O sequestro da praça

Uma cena de violência na Praça Roosevelt, em que guardas-civis metropolitanos reprimiram skatistas que usavam o local de modo irregular, escancarou uma situação que se torna comum em São Paulo: o espaço público é "privatizado" por grupos com interesses comuns, as chamadas "tribos", em detrimento dos demais cidadãos. Os skatistas que infestam a Praça Roosevelt, constituindo grave ameaça à integridade física dos outros frequentadores, são apenas um dos tantos exemplos dessas "tribos" que, munidas de inabalável certeza, se consideram donas de pedaços da cidade.

O Estado de S.Paulo

12 Janeiro 2013 | 02h07

O caso da praça teve grande repercussão porque um dos skatistas envolvidos na confusão filmou tudo com seu celular e publicou nas redes sociais da internet, a título de denúncia. As imagens começam já no momento em que um guarda-civil à paisana imobiliza um skatista e claramente o ameaça, cercado por outros guardas, estes fardados. Uma guarda-civil chega a jogar gás de pimenta em skatistas que testemunhavam a cena. Embora não se saiba o que aconteceu antes - um guarda disse que foi recebido a pedradas pelos skatistas -, o fato é que os agentes de segurança atuaram de forma desnecessariamente violenta, em especial o que estava à paisana. A Prefeitura afastou todos os envolvidos e informou que irá investigar o caso. Espera-se que haja alguma forma de punição - é preciso tirar os maus policiais das ruas -, mas espera-se igualmente que o poder público imponha a ordem na praça, impedindo que os skatistas a transformem em seu território particular. A julgar pelo que aconteceu até agora, porém, a perspectiva é de vitória daqueles que sequestraram a Roosevelt.

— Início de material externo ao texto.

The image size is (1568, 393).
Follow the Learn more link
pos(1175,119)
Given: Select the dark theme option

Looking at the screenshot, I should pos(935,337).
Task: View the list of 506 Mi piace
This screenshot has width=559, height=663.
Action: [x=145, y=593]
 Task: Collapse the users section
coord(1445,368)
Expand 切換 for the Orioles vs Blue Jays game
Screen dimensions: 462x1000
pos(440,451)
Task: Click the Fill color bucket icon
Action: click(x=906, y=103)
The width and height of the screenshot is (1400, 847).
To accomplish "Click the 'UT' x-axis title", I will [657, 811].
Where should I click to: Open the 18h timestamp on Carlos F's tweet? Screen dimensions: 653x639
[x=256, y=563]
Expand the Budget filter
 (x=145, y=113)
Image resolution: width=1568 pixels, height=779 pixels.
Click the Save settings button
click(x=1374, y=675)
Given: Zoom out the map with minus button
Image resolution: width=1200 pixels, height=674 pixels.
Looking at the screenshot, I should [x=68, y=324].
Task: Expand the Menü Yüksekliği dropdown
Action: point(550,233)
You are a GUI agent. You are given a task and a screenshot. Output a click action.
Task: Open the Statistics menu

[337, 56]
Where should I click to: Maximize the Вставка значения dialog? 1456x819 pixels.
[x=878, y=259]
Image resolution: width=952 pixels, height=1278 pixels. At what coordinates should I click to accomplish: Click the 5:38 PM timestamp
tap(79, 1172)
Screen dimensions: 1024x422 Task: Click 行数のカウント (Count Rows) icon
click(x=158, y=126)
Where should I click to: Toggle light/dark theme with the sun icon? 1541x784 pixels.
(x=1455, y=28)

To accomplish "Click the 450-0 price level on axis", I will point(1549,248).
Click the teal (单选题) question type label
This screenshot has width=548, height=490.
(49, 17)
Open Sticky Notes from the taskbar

A praça, que era um dos tantos locais degradados do centro de São Paulo, passou dois anos fechada para uma reforma, que custou R$ 55 milhões. Foi reaberta em 29 de setembro e, em questão de horas, já estava tomada pelos skatistas, cujas manobras - que dilapidam o patrimônio público e se estendem madrugada adentro - rapidamente se tornaram objeto de reclamações dos vizinhos. A praça não foi feita para a prática do skate e não há nenhuma parte dela em que os skatistas possam se divertir sem que isso represente algum risco para as crianças e os idosos que lá costumam passar algumas horas - um dia antes do incidente, um menino foi atingido na cabeça por um skate e teve de ser hospitalizado. Depois de muitas queixas, a Prefeitura fez, em outubro, uma reunião entre os moradores da região e os skatistas, para tentar chegar a um acordo para disciplinar o uso do skate. Ou seja: a administração municipal, talvez com medo da repercussão negativa de uma eventual repressão aos skatistas, já que essa turma milita ferozmente nas redes sociais, achou um jeito de legitimar a ocupação da praça. Ocioso dizer que o acordo não valeu a saliva gasta na negociação, e tudo voltou a ser como era: de um lado, valentes skatistas voando com suas pranchas; de outro, cidadãos intimidados.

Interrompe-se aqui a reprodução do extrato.